• _Exercise description_: Set out exactly, line by line, the stretch of data below that begins at the line containing "Image resolution: width=824" and ends at the line containing "Click the green User", with both ends kept.

(Excerpted records Opens)

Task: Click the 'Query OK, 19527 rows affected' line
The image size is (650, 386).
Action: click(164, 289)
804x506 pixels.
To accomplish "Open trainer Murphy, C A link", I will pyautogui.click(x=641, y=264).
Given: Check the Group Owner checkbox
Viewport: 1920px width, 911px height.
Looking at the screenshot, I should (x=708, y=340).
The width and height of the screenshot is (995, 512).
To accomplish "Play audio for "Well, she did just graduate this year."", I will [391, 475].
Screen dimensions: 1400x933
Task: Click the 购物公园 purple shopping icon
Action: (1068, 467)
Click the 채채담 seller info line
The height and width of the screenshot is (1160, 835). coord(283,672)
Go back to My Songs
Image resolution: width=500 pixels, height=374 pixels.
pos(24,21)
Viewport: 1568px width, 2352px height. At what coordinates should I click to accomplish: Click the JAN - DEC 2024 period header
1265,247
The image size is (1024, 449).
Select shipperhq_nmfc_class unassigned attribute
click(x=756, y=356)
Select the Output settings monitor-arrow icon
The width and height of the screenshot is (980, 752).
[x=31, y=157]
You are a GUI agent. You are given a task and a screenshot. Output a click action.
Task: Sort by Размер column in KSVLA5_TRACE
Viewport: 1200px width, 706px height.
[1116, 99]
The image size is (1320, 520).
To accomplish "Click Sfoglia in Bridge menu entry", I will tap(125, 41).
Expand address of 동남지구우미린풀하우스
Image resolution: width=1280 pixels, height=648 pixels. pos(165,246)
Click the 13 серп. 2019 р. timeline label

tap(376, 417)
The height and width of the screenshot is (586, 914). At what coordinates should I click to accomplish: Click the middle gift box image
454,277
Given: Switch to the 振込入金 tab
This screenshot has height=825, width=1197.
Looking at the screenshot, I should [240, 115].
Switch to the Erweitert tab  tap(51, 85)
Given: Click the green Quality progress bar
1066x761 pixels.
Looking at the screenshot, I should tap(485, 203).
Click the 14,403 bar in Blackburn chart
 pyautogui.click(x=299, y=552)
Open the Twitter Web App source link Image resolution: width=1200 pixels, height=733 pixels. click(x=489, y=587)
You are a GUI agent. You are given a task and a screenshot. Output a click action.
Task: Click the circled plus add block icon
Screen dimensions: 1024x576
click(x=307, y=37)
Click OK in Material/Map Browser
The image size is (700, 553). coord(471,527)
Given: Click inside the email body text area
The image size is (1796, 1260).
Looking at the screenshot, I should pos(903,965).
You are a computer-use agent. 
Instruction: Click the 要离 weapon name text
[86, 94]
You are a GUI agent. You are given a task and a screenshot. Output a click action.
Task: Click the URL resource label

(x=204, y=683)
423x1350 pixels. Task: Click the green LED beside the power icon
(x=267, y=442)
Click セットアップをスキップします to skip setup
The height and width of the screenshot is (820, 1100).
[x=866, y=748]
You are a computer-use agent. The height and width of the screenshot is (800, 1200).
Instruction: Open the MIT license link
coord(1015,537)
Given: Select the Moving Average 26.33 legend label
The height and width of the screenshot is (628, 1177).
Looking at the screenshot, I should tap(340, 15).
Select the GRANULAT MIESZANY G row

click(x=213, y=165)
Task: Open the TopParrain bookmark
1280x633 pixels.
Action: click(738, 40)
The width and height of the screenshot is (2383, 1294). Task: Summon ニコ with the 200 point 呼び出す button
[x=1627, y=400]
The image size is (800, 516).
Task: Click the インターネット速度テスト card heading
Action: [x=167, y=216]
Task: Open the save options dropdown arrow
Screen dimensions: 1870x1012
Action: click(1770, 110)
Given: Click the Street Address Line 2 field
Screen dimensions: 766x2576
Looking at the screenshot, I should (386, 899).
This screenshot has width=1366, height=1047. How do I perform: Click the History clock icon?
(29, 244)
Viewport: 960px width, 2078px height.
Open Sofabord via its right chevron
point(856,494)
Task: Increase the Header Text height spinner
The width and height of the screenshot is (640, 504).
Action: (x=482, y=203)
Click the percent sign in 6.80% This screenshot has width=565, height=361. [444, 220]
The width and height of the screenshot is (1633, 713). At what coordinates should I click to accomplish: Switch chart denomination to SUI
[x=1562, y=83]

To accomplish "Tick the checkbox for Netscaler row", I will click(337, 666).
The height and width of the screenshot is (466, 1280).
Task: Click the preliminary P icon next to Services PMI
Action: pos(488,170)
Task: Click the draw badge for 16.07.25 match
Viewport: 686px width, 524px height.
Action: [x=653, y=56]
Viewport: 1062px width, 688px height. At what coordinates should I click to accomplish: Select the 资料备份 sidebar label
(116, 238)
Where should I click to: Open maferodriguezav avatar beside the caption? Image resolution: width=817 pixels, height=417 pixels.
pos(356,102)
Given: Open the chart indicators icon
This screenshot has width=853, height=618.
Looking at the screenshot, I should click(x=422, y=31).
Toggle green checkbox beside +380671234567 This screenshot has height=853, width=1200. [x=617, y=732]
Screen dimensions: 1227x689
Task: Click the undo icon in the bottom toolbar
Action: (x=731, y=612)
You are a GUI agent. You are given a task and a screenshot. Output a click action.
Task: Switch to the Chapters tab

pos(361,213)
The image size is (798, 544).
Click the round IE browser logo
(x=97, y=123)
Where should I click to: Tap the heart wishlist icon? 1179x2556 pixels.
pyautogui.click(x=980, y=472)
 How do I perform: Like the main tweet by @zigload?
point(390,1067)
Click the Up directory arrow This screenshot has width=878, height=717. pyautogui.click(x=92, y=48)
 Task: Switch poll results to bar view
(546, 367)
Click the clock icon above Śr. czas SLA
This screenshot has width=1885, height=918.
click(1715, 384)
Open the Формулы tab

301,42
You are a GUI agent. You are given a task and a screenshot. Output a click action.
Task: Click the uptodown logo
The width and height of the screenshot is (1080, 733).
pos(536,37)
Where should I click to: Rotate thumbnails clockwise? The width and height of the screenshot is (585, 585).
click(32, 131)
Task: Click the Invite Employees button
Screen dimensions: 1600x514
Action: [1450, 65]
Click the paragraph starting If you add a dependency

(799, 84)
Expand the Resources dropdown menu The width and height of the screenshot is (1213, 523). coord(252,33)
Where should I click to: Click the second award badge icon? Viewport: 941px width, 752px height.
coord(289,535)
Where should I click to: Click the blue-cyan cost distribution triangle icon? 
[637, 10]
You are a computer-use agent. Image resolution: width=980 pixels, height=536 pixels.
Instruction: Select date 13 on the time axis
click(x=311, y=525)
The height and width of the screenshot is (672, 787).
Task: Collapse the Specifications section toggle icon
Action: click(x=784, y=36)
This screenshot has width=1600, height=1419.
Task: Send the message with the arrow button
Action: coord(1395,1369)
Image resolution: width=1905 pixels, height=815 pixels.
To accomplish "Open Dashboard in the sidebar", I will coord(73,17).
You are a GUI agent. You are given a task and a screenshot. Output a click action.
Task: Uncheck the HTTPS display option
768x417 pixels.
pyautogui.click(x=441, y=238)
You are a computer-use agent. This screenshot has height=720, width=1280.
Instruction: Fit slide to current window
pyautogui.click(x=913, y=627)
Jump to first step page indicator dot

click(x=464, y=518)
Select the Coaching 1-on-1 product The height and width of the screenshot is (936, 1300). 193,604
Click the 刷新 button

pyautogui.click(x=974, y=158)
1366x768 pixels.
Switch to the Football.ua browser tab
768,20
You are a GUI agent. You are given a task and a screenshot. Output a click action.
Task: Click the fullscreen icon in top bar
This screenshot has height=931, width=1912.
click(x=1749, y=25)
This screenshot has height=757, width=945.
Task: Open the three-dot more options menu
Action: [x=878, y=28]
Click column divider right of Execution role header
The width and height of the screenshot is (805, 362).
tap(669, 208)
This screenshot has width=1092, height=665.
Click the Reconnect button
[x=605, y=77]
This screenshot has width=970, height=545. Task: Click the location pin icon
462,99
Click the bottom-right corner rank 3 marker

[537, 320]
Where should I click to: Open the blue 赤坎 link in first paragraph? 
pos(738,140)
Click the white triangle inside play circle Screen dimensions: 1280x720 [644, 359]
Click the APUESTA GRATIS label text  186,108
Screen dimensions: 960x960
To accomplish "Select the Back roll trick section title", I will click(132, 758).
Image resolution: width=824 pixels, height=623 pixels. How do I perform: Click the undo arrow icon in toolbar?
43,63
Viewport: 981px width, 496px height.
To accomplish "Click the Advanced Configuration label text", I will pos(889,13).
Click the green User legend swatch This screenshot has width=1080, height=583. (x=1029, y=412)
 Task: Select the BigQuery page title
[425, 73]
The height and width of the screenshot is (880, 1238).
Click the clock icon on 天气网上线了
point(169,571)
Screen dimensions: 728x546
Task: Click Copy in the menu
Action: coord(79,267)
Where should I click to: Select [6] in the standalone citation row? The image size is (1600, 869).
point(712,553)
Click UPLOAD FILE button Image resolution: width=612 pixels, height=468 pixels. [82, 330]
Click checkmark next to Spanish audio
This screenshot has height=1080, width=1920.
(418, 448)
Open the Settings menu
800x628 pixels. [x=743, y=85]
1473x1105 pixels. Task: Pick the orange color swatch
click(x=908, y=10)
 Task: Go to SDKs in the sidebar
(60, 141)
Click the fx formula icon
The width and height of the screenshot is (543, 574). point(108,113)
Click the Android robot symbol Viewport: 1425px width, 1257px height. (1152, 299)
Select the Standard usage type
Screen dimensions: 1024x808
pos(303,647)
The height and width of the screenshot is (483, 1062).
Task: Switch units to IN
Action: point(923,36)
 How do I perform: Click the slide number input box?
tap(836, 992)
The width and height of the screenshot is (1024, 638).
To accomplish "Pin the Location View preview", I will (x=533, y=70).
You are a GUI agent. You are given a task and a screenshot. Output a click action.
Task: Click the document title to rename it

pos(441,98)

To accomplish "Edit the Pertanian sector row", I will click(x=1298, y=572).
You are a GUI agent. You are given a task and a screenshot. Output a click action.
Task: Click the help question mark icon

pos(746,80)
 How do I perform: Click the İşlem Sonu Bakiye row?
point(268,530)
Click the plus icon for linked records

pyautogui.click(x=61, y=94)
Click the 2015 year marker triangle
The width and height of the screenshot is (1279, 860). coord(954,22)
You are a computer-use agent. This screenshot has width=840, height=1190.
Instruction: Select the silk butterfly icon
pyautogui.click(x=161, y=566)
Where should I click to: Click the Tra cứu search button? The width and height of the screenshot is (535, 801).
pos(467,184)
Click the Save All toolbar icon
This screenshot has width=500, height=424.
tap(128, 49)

(Excerpted records Closes)

• _Answer box_:
Image resolution: width=824 pixels, height=623 pixels. How do I perform: Click the undo arrow icon in toolbar?
43,63
Viewport: 981px width, 496px height.
To accomplish "Click the Advanced Configuration label text", I will pos(889,13).
Click the green User legend swatch This screenshot has width=1080, height=583. (x=1029, y=412)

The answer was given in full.